Un travail, une ville et des coéquipiers qu'on ne connaît pas... Certains ont du mal avec ça, pas Michy. Sa force, c'est qu'il en a vu plus à 26 ans que certains dans toute une carrière. Et c'est ce qui lui permet de s'imposer partout où il passe. Plus que son anglais en tout cas (rires)."

Prédateur bicéphale

Ça tombe bien, à Londres, le Diable retrouve une bonne bande de francophones dans un groupe composé de Wilfried Zaha, Jordan Ayew, Yohan Cabaye, Pape Souare et donc Christian Benteke. De Cheikhou Kouyaté aussi, cet ancien Anderlechtois croisé dans une autre vie les soirs de Clasico.

" Je n'ai plus reconnu le gamin du Standard qui souriait tout le temps, même quand il ne fallait pas (rires). Non, ici, quand il ne marquait pas, il était capable de râler pendant de longues minutes. Ça en dit beaucoup sur son changement de tempérament. À l'entraînement, c'est pareil.

L'an dernier, il s'imposait des séances supplémentaires de tirs quand nous étions déjà sous la douche. Du coup, aujourd'hui, je dirais qu'il a deux facettes. Autant c'est un déconneur en dehors du terrain, autant sur le terrain, il a une capacité à se concentrer très vite qui impressionne. En fait, c'est comme si c'était devenu un tueur."

Un prédateur à deux visages. Bourreau chirurgical les soirs de match, mais instagrameur en goguette la plupart du temps. Backpacker aussi. Cet été, Michy Batshuayi aurait ainsi pu rejoindre Jürgen Klinsmann, Christian Poulsen et Florin Raducioiu en devenant le quatrième joueur à évoluer dans les cinq grands championnats en carrière.

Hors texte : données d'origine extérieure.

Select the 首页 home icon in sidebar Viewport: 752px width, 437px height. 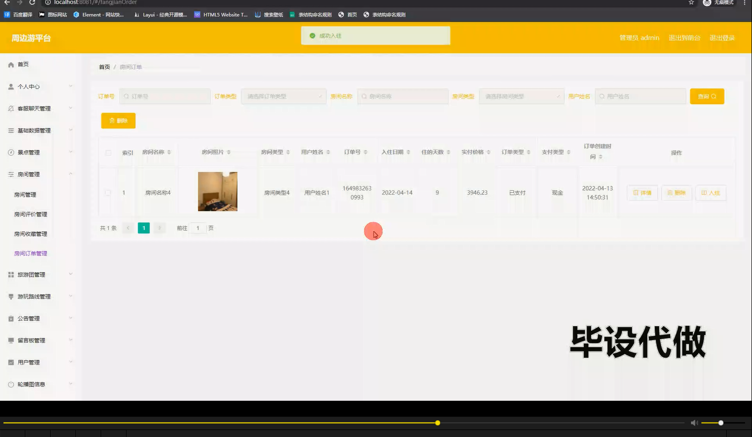10,64
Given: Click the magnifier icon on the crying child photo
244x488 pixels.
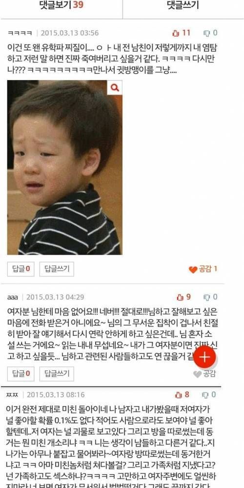Looking at the screenshot, I should click(115, 88).
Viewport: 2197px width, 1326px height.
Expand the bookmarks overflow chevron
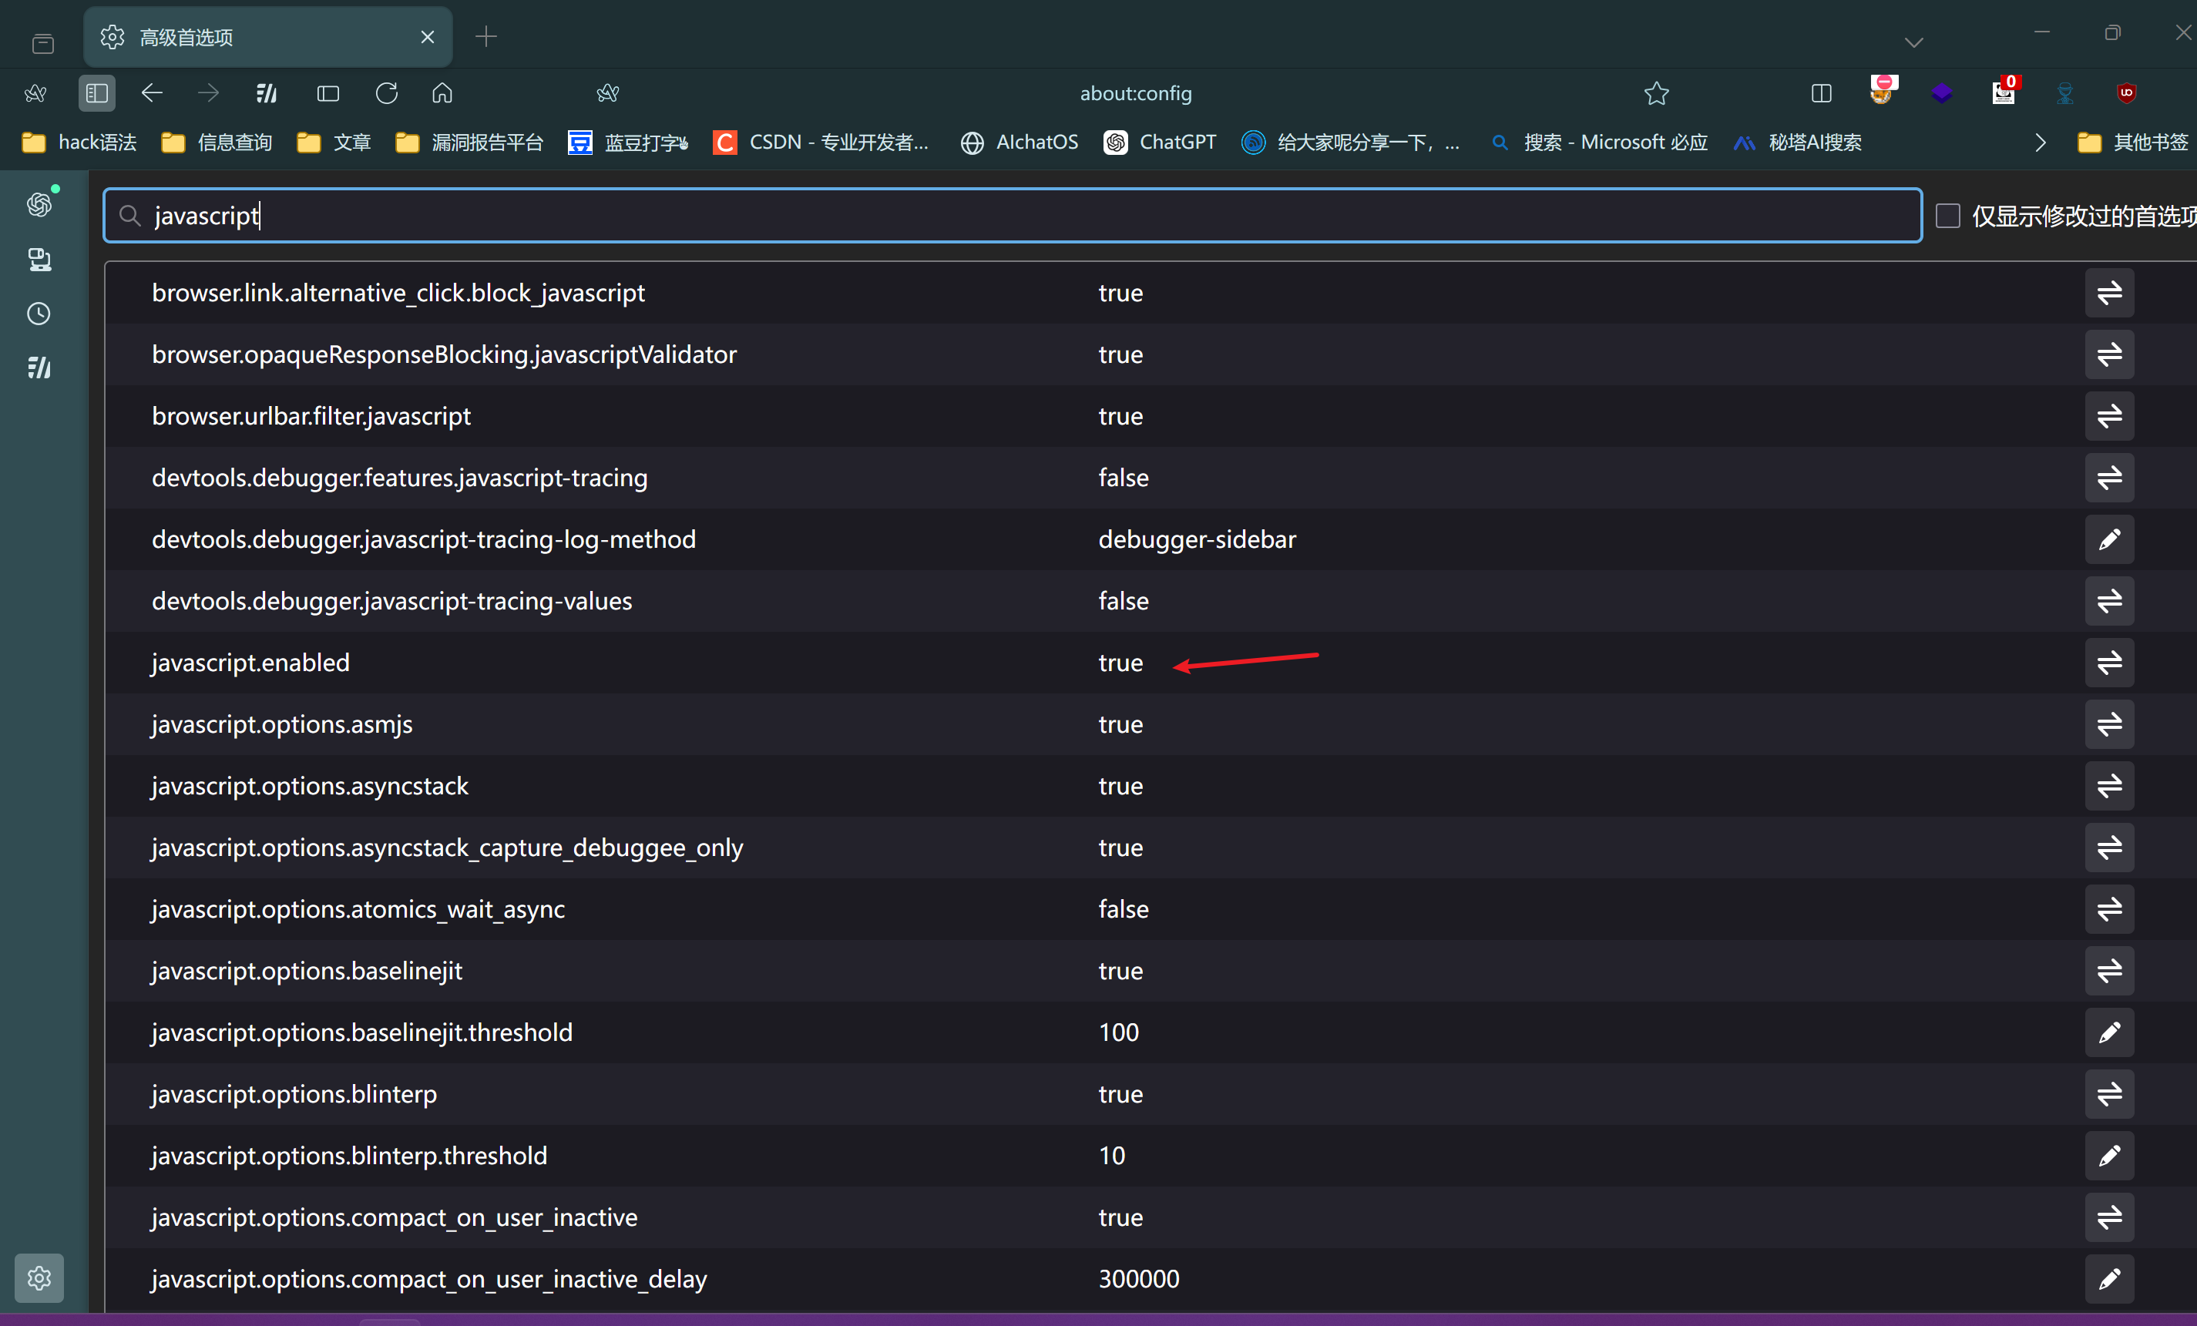click(2040, 143)
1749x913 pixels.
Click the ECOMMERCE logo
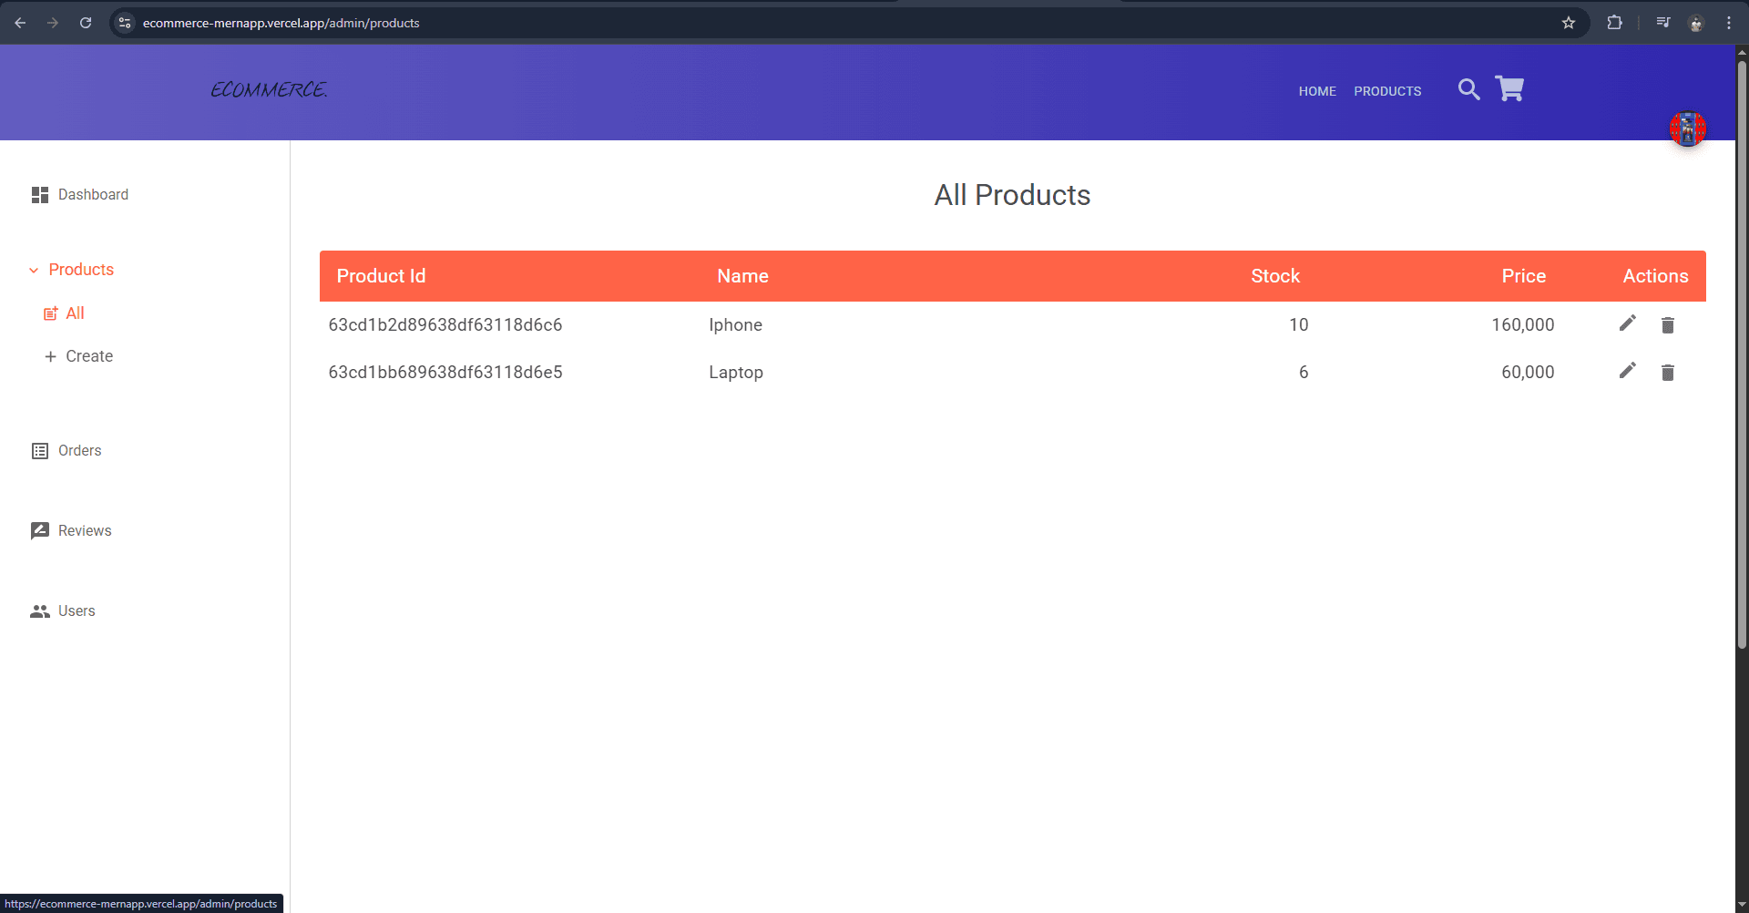268,90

Malheureusement pour lui, le pressing de la Roma, aussi bien intéressé par un prêt que par un transfert définitif, n'incitera pas Chelsea, interdit de recrutement jusqu'en juin 2020 par la Fédération internationale, à céder un joueur habitué à jouer les utilités.

À Monaco, à Séville - qui cherchait un successeur à Ben Yedder (parti à Monaco) - ou à Everton - où l'entraîneur Marco Silva n'a jamais caché qu'il avait un faible pour le Diable - aussi l'arrivée de Michy aurait été vue d'un bon oeil, mais le N°23 des Blues ne recevra jamais de bon de sortie.

De toute façon, la version officielle raconte que c'est avant tout un choix du joueur d'être resté à quai, lui qui aurait expliqué clairement cet été à MarinaGranovskaia, directrice des Blues, qu'il ne voyait pas son avenir ailleurs qu'à Chelsea.

Plus un gamin

C'est que, plus que jamais, l'habituel supersub pensait partir avec de bonnes chances de s'imposer comme numéro 1 face à la concurrence a priori pas insurmontable du jeune Tammy Abraham et d'Olivier Giroud. C'était probablement sans compter sur les débuts en fanfare du premier cité en Premier League (8 buts). Et l'entêtement des Blues à faire du second leur Mister Europe.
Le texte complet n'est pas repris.